Reviewed by Joseph Michael Mishler
If you ever wondered what would happen to Shakespeare’s Hamlet if someone took a different approach, I recommend Clio Cast and Crew’s current production of Barbecuing Hamlet by Pat Cook. They opened their 2015-2016 Season with a strong performance.
Barbecuing Hamlet was a nonstop series of crazy, goofy scenes as an outside director is hired by a small town theatre group to direct Hamlet. The director arrives on the scene to discover that the theatre is set in an old funeral home and the local arts council has very different ideas about producing plays.

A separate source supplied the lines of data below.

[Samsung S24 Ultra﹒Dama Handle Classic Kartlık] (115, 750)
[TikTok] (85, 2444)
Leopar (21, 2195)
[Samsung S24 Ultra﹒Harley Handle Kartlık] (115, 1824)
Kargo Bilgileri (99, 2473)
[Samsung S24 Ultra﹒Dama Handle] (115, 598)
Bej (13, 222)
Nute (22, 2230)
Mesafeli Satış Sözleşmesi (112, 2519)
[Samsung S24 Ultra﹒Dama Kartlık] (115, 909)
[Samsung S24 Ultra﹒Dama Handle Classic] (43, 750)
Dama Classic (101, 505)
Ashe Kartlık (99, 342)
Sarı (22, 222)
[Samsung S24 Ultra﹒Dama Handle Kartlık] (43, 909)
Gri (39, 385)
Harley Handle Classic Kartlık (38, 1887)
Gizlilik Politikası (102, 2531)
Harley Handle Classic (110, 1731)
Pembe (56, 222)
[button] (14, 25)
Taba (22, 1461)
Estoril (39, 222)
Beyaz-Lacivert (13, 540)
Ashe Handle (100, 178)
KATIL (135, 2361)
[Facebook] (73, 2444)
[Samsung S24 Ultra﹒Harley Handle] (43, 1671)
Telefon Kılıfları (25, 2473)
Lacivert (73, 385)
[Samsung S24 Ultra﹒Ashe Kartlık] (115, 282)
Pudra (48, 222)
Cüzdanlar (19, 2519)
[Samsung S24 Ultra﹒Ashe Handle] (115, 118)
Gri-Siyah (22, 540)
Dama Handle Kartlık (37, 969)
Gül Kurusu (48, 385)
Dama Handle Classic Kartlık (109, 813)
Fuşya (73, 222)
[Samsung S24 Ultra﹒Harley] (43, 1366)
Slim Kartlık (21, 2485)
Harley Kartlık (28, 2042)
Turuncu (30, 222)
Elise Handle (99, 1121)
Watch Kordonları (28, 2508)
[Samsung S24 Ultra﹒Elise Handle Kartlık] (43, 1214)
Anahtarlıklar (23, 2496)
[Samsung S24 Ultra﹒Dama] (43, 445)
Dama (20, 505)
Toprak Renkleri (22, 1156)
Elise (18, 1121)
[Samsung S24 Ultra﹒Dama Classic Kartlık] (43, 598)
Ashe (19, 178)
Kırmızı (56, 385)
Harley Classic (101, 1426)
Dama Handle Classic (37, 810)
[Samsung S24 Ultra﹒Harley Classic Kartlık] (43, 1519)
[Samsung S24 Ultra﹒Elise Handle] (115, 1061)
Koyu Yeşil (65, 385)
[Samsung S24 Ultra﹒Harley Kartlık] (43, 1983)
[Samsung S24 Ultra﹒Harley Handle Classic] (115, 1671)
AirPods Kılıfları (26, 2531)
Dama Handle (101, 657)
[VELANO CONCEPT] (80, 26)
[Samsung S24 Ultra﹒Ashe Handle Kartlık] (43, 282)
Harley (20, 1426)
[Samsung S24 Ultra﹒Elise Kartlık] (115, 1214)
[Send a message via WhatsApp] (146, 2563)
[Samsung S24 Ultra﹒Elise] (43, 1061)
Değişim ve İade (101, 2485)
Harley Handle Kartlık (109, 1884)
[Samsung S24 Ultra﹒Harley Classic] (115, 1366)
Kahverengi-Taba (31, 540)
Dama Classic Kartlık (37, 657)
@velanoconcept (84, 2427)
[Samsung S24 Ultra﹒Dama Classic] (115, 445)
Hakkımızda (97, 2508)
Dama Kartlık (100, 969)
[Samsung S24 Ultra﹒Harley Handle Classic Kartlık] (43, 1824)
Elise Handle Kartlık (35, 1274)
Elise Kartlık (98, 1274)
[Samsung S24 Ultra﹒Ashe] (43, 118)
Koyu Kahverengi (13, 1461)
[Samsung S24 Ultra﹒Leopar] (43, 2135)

Pat Cook has written 150 plays and says, “Everyone has a story to tell.”
Theatre directors would appreciate the problems of the outside director. If you’ve ever directed a show, you could relate to this one easily. Very few people showed up at auditions to fill the 30 plus characters. Those who did show up weren’t the most talented folks in the world, but the show must on. Eventually, the arts council changes the rules and they join the cast. The Hamlet production goes in a very different direction. Even the set was not Shakespearian, but was instead an Old West town. Good old Hamlet finally gets what he deserves.
Director Jon Coggins put together a very talented cast. It is tough to play a bad actor. This show requires great timing and concentration, because it is a bit confusing as they go back and forth. But the entire cast was energetic, and gave a well-played performance.
Clio Cast and Crew newcomer Mary Whitt played Margo Daly, the new director. They better hang on to her. She took the role after the original lead became ill. Whitt has stage presence and a strong voice. She played the part very convincingly. She was a match for everyone on stage, and we enjoyed her performance. She used the whistle Sarge gave to her effectively.
Dave Turner played Sarge. In the show he was the backstage go to guy who seems to know everything, just as all sergeants do. He had great presence and a good sense of timing. He provided numerous laughs throughout. The director even tried to get him into Hamlet, but he wouldn’t bite. That is not to say he didn’t make a few well-timed and hilarious entrances.
Tamara, the head of the arts council, was played by Jane McMillan. She was the voice of reason and calmness on the council. She gave a very good performance and kept the rowdies on the council in line. She was always an optimist and an idea person, even if the off the wall ideas were way out of the box.
JR Nunley played Hope Halliday, who was supposed to direct the play but didn’t get enough votes. It would have been interesting if the director had put Hope in a dress. Nunley was a joy to watch on stage as he always does the many little things that give a play depth. Director Coggins played Duncan O’Toole, also on the council. Coggins was strong in this role; we loved his John Wayne impression during the Hamlet scenes. The Duke would have been proud of Jon the Pilgrim. Becky Coggins played Marybeth Lumpkin, the secretary of the council. She is a lost soul that Becky played very well.
Other notables include Doug Yerian, Sandy Turner, Shane Wachowicz, Steve Yerian, Andrea Wilkerson, and Melanie Marcus. They comprised the Hamlet cast. They were a hoot and brought great energy to the stage. They delighted the audience with swordplay, pizzas, Charley horses, overdone or oddly delivered lines and more. They made it look easy. The ashes of Donnelly, the guy who gave the group the theatre, also made his presence known. He even made a very dramatic entrance when he was dumped all over the floor. Even the Hamlet skull performed dramatically. Well, it bounced nicely several times.
The very old cowboy music during the pre-show really set the tone for the play. Some of those tunes were older than any of the actors, maybe even some people in the audience. We kept waiting for the six shooters and guitars to appear. We loved the combination “Chorus Line” music throughout the play and the Broadway music. Of course the show ended with “Happy Trails To You”. Very appropriate. Roy and Dale would have been pleased.
The scene changes needed to be smoothed out quieted down and sped up. The collapsing table crashing to the floor didn’t help their cause. We hope they get the hang of it.
If you love to laugh, this show is for you. You may even gain some new insight into Hamlet. Shakespeare, we are certain, would approve of that. Even the program contained some very interesting and out of the box bios. We give the cast and crew a standing ovation.
Barbecuing Hamlet runs from September 25- through October 4th, 2015. Friday and Saturday shows start at 7:30PM, and Sunday shows start at 2:30PM. Tickets can be purchased by calling 810-687-2588 or online at wwwcliocastandcrew.com. The theatre is located at 2220 W. Vienna Rd.